Last week, they discovered the remains of a woman who disappeared in the area back in December. During the first few months of the year, posters with her face were pasted all over Venice where she was last seen leaving the beach at two in the morning. Dark hair. Pretty smile. Nose ring. Every time I passed her face, I felt sorrow for this stranger and heard an ominous voice warning me to get out while I still could. If that sounds hyperbolic, consider that by the beginning of June, felony arrests were up by 81 percent.

On July 23rd, Garry Featherstone was arrested selling PCP and methamphetamine to the homeless. He disguised himself as an outreach advocate, operating the “Homeless Enterprise,” which was a front. According to L.A. County Sheriff Alex Villanueva, Featherstone isn’t the first person to use outreach as a cover for criminal activity.
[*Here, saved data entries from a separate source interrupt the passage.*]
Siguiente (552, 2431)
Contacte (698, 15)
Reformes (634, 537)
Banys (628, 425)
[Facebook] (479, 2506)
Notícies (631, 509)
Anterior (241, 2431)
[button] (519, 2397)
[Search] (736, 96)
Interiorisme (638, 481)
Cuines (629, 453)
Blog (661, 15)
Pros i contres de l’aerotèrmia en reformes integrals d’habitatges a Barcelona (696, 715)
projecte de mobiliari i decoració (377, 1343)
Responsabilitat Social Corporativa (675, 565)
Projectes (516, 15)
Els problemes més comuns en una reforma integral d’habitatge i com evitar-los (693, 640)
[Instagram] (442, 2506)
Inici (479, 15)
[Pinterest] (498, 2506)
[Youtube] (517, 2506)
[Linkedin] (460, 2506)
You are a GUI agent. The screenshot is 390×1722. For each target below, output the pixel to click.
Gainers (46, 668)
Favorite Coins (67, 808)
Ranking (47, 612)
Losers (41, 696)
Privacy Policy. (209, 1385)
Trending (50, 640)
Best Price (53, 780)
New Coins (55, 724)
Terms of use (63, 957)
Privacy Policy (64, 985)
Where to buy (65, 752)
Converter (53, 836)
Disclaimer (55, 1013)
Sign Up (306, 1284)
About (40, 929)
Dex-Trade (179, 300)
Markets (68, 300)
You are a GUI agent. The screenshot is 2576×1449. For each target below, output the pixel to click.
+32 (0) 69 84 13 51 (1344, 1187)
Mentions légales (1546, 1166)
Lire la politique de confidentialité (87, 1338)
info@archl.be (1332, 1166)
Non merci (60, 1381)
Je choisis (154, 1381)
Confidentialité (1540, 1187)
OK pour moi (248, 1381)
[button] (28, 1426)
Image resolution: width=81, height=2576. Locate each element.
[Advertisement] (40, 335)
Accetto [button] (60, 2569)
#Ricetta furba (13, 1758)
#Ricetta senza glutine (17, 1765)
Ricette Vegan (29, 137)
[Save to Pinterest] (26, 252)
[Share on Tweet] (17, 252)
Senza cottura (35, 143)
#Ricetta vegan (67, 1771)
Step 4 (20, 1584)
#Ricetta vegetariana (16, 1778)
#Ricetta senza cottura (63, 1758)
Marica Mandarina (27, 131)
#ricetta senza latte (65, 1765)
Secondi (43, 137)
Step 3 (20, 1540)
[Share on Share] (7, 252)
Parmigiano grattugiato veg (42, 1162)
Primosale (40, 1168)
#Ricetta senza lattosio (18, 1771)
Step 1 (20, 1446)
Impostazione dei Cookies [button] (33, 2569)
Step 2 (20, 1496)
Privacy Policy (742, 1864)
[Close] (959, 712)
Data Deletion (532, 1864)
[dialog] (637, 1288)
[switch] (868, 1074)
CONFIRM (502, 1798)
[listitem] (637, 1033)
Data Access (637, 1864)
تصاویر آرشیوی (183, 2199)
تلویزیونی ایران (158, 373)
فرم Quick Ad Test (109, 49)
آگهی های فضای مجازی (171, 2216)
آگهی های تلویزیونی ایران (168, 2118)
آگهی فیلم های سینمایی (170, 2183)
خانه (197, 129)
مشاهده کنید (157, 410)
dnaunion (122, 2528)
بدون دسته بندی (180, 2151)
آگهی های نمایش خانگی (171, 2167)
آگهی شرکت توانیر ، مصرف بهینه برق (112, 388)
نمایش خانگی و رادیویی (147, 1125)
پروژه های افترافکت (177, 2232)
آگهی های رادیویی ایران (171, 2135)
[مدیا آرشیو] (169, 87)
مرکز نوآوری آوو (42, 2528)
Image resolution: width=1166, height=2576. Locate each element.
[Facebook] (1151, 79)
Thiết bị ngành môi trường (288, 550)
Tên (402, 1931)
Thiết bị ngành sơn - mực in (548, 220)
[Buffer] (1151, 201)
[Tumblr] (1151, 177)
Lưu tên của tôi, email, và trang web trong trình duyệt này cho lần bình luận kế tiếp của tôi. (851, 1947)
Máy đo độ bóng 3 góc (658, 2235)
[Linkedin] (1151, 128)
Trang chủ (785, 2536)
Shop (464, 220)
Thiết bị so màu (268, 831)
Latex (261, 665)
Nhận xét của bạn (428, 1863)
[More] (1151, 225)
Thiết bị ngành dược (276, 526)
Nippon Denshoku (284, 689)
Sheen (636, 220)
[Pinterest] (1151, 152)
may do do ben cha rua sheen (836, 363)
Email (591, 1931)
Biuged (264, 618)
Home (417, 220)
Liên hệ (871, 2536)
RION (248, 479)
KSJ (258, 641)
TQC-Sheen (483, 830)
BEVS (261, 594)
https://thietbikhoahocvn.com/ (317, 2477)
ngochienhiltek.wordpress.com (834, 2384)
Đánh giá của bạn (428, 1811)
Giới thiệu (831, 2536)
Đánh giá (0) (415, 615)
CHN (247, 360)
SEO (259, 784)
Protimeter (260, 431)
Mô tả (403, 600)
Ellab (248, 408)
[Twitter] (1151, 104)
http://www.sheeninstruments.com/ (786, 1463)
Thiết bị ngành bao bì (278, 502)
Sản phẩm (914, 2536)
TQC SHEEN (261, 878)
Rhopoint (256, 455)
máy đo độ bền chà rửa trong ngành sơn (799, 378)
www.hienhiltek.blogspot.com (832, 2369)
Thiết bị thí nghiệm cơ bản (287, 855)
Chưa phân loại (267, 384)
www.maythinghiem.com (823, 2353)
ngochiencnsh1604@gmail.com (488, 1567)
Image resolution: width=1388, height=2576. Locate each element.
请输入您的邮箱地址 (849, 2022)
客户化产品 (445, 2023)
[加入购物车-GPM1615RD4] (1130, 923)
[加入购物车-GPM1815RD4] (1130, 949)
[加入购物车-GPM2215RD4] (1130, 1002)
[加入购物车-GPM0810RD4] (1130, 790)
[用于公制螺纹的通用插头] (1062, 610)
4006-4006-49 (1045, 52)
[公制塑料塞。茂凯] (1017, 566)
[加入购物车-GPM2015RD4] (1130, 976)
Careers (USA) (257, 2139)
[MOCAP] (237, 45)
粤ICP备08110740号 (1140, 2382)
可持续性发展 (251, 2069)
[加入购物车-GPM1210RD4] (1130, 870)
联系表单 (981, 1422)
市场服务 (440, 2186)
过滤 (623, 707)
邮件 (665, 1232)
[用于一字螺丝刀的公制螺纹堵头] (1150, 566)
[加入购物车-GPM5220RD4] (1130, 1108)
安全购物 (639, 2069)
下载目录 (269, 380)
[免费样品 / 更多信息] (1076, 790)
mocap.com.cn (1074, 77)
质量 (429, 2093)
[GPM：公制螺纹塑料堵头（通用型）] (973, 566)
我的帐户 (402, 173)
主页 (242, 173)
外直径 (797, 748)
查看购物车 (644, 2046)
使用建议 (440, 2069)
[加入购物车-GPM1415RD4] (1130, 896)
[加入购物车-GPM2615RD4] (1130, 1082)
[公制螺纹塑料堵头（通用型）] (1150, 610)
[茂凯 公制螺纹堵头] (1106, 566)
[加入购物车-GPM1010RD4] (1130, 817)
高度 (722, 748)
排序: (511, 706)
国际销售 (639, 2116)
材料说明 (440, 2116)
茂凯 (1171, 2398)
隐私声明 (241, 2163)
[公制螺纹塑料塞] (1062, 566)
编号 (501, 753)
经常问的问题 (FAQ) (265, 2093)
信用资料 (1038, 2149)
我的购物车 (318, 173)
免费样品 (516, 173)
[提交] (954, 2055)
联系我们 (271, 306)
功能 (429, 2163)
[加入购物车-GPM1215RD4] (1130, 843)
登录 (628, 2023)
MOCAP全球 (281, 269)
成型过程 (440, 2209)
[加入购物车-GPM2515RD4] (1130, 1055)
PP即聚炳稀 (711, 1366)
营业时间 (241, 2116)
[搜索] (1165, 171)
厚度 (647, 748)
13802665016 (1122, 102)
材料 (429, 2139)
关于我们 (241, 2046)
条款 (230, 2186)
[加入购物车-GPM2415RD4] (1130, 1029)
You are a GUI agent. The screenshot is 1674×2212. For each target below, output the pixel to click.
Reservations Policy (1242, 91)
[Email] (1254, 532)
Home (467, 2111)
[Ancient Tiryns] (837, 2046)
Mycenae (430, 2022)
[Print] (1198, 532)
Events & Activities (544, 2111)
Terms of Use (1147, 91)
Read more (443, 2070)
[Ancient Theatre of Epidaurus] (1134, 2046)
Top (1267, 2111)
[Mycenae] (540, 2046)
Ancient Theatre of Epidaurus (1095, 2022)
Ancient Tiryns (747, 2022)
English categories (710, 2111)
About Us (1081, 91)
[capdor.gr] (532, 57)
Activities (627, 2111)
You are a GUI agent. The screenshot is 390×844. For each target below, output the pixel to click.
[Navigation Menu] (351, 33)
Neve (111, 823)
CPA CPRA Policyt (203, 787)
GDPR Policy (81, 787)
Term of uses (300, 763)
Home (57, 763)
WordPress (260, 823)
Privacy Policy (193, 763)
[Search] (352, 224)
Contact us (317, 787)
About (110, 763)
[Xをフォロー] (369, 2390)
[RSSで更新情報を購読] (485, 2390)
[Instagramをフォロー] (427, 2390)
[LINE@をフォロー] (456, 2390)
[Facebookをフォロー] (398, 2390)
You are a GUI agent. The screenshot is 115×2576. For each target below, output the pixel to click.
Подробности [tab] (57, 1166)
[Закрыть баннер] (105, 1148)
During my visit, I stopped into the local salon just off the beach to chat with an original DogTown skater and surfer who has cut my hair for more than a decade. When I asked how things were, his usual happy-go-lucky demeanor was absent.

“Any compassion I had for them I’ve lost. In the past year, I’ve seen way too much gnarly shit go down. I’m tired.”

I follow a Twitter account that showcases the daily fights, overdoses, crime, garbage, and tent fires that occur on Ocean Front Walk and the surrounding alleys. Despite glaring evidence, there’s always some activist or smug journalist who comments that what we see before our eyes isn’t happening or that the problems are isolated. But the gaslighting is harder to do when The New York Times and Daily Mail are covering just how bad it’s gotten.

The next time I come back, I hope I can show a few of these disbelievers around. I want to check in on “T” and see if he’s ever going to be able to work again. I want to show them where the remains of someone in the prime of her life was found. And I want to scour the tents to see if the woman I saw smoking meth as she crossed the street is still with us, or if she’s been snuffed out, and replaced by a someone else who heard the sick siren’s call and headed west to Venice Beach, California where you can die by the sea.